Scan the listing below for the word "plus" and copy every line that has it.

**Records for this exercise**:
*****
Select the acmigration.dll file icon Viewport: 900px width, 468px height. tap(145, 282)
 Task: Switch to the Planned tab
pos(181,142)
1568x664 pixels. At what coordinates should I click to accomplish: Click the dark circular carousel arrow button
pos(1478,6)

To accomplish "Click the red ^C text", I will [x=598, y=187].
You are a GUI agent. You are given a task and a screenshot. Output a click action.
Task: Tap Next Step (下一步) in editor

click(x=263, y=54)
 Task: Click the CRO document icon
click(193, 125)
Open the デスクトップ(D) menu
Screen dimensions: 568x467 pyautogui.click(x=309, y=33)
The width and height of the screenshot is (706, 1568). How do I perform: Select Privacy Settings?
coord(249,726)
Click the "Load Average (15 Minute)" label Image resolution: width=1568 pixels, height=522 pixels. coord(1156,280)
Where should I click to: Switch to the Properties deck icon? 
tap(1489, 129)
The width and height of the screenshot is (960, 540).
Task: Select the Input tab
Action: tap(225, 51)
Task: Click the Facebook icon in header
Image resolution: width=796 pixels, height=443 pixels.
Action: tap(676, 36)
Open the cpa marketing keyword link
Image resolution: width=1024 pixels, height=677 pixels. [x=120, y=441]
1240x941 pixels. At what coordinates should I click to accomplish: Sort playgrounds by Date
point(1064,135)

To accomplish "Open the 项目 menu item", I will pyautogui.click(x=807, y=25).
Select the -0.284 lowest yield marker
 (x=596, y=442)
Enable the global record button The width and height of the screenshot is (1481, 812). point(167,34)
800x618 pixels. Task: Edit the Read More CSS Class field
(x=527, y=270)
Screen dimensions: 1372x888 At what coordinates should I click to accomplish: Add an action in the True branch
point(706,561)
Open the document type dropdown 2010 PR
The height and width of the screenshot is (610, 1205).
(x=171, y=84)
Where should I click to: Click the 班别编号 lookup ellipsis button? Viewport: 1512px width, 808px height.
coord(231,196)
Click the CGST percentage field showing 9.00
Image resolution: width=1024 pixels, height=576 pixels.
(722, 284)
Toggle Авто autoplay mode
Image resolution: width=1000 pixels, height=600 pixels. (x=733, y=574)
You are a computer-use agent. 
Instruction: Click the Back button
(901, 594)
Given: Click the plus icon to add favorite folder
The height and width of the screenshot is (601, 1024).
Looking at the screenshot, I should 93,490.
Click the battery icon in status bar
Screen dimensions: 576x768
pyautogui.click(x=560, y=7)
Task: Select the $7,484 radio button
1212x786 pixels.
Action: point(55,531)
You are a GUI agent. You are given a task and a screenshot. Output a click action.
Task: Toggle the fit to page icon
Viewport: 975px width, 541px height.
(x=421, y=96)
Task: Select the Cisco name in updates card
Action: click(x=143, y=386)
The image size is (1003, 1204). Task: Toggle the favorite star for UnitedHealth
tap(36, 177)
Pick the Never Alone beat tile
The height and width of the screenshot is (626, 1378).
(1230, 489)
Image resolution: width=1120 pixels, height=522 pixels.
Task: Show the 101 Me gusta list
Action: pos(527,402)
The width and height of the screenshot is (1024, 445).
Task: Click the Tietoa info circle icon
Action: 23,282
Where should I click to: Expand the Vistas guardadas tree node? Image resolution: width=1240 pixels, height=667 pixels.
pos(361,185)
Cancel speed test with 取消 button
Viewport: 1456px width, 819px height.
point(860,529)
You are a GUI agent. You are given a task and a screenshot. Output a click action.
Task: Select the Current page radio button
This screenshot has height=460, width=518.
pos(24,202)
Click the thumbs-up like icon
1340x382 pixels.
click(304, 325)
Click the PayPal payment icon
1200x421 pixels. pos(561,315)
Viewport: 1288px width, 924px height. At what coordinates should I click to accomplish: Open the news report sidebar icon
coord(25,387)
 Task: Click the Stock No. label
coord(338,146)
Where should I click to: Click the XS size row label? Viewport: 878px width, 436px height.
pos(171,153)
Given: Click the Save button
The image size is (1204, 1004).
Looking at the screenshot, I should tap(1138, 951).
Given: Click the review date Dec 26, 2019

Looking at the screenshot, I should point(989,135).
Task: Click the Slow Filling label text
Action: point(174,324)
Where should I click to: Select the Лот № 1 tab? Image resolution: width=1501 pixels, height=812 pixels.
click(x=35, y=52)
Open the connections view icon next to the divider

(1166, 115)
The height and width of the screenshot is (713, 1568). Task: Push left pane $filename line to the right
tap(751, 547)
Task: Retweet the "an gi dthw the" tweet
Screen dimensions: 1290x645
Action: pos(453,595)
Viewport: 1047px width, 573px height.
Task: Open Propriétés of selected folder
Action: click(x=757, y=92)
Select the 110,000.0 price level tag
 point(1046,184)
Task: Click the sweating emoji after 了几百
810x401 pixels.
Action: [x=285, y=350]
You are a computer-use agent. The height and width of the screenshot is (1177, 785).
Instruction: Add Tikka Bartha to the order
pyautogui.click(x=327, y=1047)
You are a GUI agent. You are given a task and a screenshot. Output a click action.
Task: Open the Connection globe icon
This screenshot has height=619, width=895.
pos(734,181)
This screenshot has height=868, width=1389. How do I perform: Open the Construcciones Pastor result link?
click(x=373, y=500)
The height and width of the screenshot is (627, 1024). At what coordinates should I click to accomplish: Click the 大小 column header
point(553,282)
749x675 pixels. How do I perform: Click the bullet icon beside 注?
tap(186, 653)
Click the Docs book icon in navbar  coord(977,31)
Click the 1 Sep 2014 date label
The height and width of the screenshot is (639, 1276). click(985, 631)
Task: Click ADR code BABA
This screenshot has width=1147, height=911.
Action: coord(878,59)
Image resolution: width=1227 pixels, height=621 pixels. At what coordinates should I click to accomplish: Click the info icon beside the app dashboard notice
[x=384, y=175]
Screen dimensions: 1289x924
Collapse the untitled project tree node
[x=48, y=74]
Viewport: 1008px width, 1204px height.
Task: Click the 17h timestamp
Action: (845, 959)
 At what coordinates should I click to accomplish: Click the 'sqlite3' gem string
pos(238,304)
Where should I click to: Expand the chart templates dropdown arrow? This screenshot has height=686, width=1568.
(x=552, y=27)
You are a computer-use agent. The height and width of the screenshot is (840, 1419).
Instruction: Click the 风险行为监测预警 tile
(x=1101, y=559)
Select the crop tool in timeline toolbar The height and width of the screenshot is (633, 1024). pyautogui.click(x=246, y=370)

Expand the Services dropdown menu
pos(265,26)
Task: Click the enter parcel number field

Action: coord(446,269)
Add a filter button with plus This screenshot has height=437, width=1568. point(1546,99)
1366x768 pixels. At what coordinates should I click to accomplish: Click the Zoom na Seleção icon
*****
**Response to this exercise**:
Given: Click the plus icon to add favorite folder
Add a filter button with plus This screenshot has height=437, width=1568. point(1546,99)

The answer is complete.